[Your objective] Retype all of the material exactly, leaving no line out.

[Extracted information]
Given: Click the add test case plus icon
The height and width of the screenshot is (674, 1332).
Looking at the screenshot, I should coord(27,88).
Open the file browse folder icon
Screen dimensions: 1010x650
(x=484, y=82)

[Result]
Given: Click the add test case plus icon
The height and width of the screenshot is (674, 1332).
Looking at the screenshot, I should coord(27,88).
Open the file browse folder icon
Screen dimensions: 1010x650
(x=484, y=82)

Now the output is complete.